2 years in Kenya. Did that. Now What?


I’ve been in America for 11 days and jetlag is still owning me.  Everything is surreal.  I don’t really know how to answer people’s questions at the moment.  I’m on overload every time I open my bedroom door.  T.V.’s, refrigerators, faucets all over the place with clean running water.  Hopping in a car and driving somewhere is insane.  Restaurants, entertainment, shopping centers where you can get everything.  It’s panic inducing.  Anything and everything is available.  It would sometimes take me weeks to find what I needed, if I was even able to get it, and that was only carrots.

Dust, trees, dirt paths, and women carrying buckets of water on their head is what I’m used to. 

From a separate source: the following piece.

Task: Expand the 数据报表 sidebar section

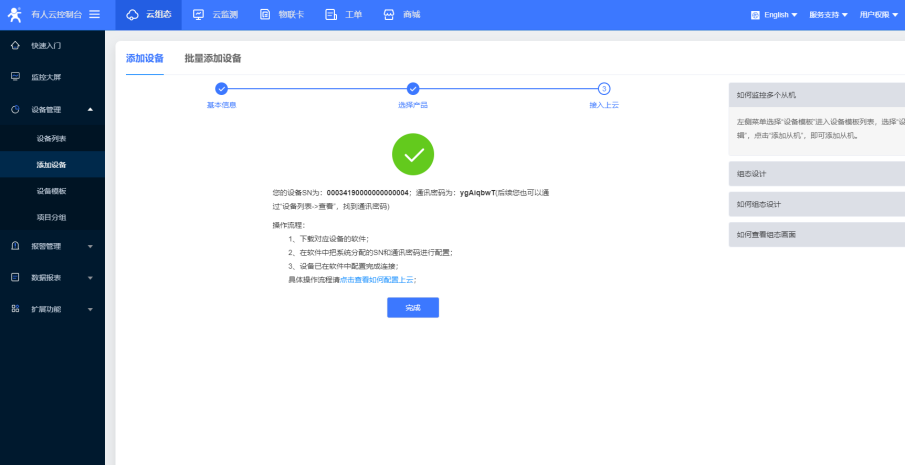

I have this overwhelming sense of feeling lost all the time.  And I don’t really know what I’m doing here.  I don’t quite have a sense of purpose here anymore like I did in Kenya.

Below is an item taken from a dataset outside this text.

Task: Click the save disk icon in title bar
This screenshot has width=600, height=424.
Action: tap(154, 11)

It’s dumbfounding to me what I’m experiencing right now.  I have lived nearly 28 years in America and only 2 in Kenya.  I should be able to transition back to what I know without this much difficulty and anxiety.

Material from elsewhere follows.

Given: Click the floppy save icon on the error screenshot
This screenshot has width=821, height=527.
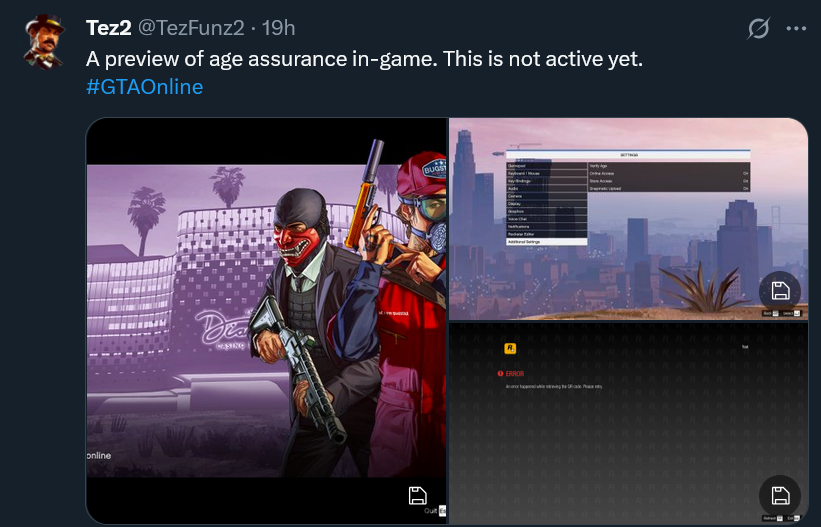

America makes me feel like such an infant.  I’m having to relearn how to live here.
I didn’t know how to use the swipe your card machine at the register.  I asked for a refill at McDonalds and they told me they didn’t do that anymore and gave me a look like where have you been.  Um, Kenya.  That’s where I’ve been.  Over and over America is shaming me and making me feel like an idiot with even the simplest of things.

I wouldn’t take back my time in Kenya but currently where I am in life I felt better off at 18.  I had a car, insurance, a job, a place to live that wasn’t my parent’s house.

I need a job so I can afford a car but I need that car to get me to that job.  Not sure how I get there from here.
I didn’t really think about this part of coming back from the Peace Corps.

I also didn’t really realize there would be a sort of grieving process upon returning home.  Why didn’t I see this coming?  I just spent 2 years developing relationships with so many people that I will never see or even ever be able to communicate with ever again.

But here I am.

So what’s next?
I’m probably going to freak out about the direction of my life for the next week and a half.  Spend time with my family/ Brother’s Wedding.  Then spend the next 2 months on a road trip.  Hopefully readjusting better than I am now. 

I have a couple of posts that I wanted to post but ran out of time in Kenya to flesh them out.  Since my schedule is wide open at the moment I may make a couple more posts before shutting the blog down.  

Thursday, August 1, 2013

I'm Retiring


Well, from the Peace Corps, that is. 

Sometimes the pictures that get posted to facebook can be misleading and you may wonder if I get any work done or if it's all just play.  All the play is what keeps me sane and in the village sweating and working like mad.  I managed to squeeze in quite a bit of work in my last week.  I held one last re-usable sanitary pads training.  I introduced and briefly showed the Orphan and Vulnerable Children Association how to use solar cookers and was able to give them 10 as an income generating project for the group.  I helped a fellow PCV with a Health day and taught on malaria, of course.  And I was able to secure and hang LLIN’s (Long Lasting Insecticide-treated Nets) for all the boarding students at Namboboto Secondary School. 

I'm feeling good about going out.  

If you had told me 2 years ago this is what my days would be filled with I would've been like wait, what.  I don't know anything about any of that.  Now, I'm finding it hard to imagine my life without nets, malaria talks, and cutting sanitary pad materials to the point I bruise my knuckles where the scissors lie.  I am grateful for new experiences and all that I never thought I could do that I was able to have my hands in the past 2 years.  

Sanitary Pad Making - They are in the Zone!


Solar Cookers

I ran out of rope to hang nets from the rafters.  So ya, on the spot, I decided to recycle an old dirty torn net for rope.  Boom!

Using old net rope to hang across the rafters.  (I'm still in awe at how brilliant this was.)  

I really am going to miss my life of nets.  


BEFORE


AFTER!

The students have been sleeping under their nets for 3 nights now.  When I went to visit today I was bombarded with so many 'thank you's and 'you must really care about us.'  'You have saved our lives.'  'We can sleep better now.'

The workday doesn't get much better.